* _WHAT YOU NEED TO DO_
In the passage on logomania below, which platforms are credited with the re-entry of hyper-logoed items on the secondary market?

╭─ EXCERPT TO READ

Yesterday's event, in fact, only reinforced the role and power of logos: starting from the catwalk, dominated by a giant rotating double logo, to the details of the collection that transformed Fendi's double F into the Greek Versace pattern on virtually every look. It is clear that this return of logomania, especially in the case of mega-collaborations, represents a doubling-down of the importance attributed to the logos themselves – a move that looks to the Asian market and especially to China where, as Jing Daily wrote shortly before the lockdown, «logomania is connected to the rise of the middle class and the aspirational class. These groups do believe that ostentatious luxury purchases are the best way to show society that they’ve achieved personal success. [...] Not everyone can purchase haute couture Chanel garments or Martin Margiela vintage designs from a collection curated by Sotheby’s Paris, but most middle-class consumers can afford accessories that have luxury logos plastered all over them». The risk here, however, is that everything ends up being resolved in the logo alone, especially considering how in this collaboration the visual identity of Versace cannibalizes that of Fendi. As Jordan Anderson wrote on Instagram after the show: «What exactly is the Fendi DNA and where is it in this collection? [...] With this there is no trace of Fendi or its history apart from the mixing of the logos [...]. The Gucci/Balenciaga hacking last season worked because [...] it was with two designers, Alessandro and Demna, who have created very signature styles and aesthetics over the years that blended together so well. Like Kim Jones just got to Fendi... and I think he's figuring out a lot in terms of the direction he's taking the brand».

Logomania also comes into play in the recent wave of nostalgic fashion towards the era of Y2K aesthetics, Louis Vuitton metallic bags and Juicy Couture suits; as well as in the new role that fashion has assumed in defining the identities of the new generations. It is therefore not only a question of social status but also of personal values and philosophies, all of which can be summarized in a simple logo. Harmeet Bajaj, a marketing strategist interviewed last June by The Voice of Fashion, said: «For most people, logos communicate not just status but also their persona and who they are. Even wearing a sustainable or conscious brand with a logo, which could be in any form, communicates their purpose and why they are aligning with the brand». These values, then, go hand in hand with the revival of vintage that thanks to platforms such as Vestiaire Collective, Grailed and TheRealReal has seen a significant re-entry on the secondary market of hyper-logoed items of brands such as Gucci and Louis Vuitton.

╰─
╭─ PROVIDED DATA

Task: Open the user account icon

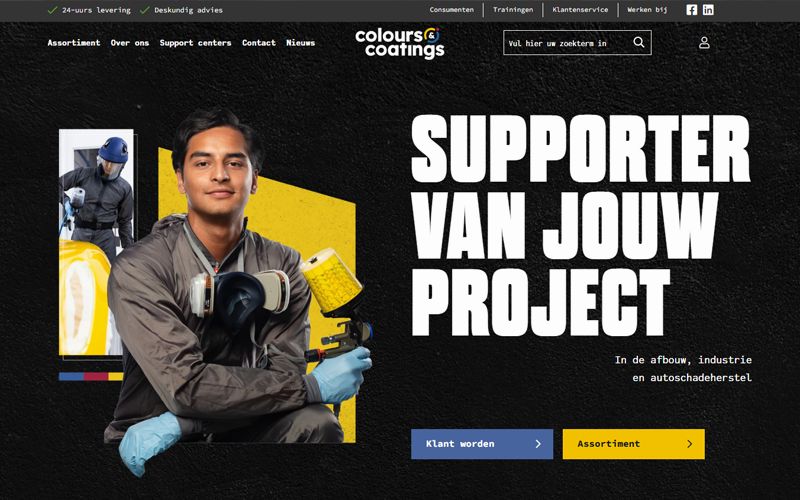Action: (704, 42)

╰─

* _ANSWER SECTION_
Vestiaire Collective, Grailed and TheRealReal.